→ **MATERIALS PROVIDED**
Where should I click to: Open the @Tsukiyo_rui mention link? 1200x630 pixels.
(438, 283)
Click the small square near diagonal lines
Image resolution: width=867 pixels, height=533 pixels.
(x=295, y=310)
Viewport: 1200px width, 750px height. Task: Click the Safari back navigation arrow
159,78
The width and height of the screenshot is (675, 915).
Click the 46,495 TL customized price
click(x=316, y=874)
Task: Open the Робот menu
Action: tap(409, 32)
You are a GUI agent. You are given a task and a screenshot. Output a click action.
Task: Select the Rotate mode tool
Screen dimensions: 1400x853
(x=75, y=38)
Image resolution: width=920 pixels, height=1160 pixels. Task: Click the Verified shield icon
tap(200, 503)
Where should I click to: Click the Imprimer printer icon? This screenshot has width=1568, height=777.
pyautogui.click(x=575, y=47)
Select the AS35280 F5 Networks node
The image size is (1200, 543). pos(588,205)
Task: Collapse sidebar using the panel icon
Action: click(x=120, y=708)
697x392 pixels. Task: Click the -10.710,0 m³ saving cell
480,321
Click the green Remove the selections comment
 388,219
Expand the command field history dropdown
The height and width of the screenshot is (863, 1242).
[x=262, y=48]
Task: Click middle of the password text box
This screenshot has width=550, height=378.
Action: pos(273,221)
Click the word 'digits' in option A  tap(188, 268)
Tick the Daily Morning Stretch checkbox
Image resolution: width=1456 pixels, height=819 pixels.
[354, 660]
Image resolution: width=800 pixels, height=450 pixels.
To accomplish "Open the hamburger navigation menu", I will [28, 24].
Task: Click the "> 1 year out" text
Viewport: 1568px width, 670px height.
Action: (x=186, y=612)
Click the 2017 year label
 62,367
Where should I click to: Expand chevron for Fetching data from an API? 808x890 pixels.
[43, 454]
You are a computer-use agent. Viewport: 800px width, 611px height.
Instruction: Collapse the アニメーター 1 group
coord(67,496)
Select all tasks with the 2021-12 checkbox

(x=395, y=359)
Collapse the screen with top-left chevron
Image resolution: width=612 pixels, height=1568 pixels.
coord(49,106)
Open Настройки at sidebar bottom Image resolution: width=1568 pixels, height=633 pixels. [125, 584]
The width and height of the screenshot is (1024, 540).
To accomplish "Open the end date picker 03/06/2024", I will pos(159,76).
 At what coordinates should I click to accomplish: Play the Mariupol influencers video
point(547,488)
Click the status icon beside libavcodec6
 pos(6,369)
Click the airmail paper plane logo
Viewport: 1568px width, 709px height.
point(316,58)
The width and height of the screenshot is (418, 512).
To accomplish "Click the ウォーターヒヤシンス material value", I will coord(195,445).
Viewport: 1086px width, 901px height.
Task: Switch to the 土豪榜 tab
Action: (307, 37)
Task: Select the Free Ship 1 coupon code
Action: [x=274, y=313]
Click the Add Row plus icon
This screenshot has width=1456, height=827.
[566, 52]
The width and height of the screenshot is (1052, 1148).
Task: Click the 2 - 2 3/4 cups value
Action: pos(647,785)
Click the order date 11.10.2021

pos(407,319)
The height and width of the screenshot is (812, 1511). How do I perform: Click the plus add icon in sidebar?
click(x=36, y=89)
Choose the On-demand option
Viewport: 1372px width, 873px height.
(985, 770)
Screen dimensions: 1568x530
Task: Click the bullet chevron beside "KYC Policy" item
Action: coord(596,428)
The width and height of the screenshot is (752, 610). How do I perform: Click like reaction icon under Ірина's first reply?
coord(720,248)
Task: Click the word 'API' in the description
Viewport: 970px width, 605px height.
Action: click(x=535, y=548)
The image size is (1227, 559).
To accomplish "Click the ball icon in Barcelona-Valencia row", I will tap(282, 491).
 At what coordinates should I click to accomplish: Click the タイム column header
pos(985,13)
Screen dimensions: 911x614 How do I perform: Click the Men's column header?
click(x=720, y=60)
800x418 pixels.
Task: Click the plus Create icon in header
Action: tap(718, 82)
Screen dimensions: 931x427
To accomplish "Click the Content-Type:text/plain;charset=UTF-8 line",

→ **GOAL**
Report every line of the material above that contains the string "what", copying each line in full. Case counts.

→ **FULL SOLUTION**
 At what coordinates should I click to accomplish: Play the Mariupol influencers video
 At what coordinates should I click to accomplish: Click the タイム column header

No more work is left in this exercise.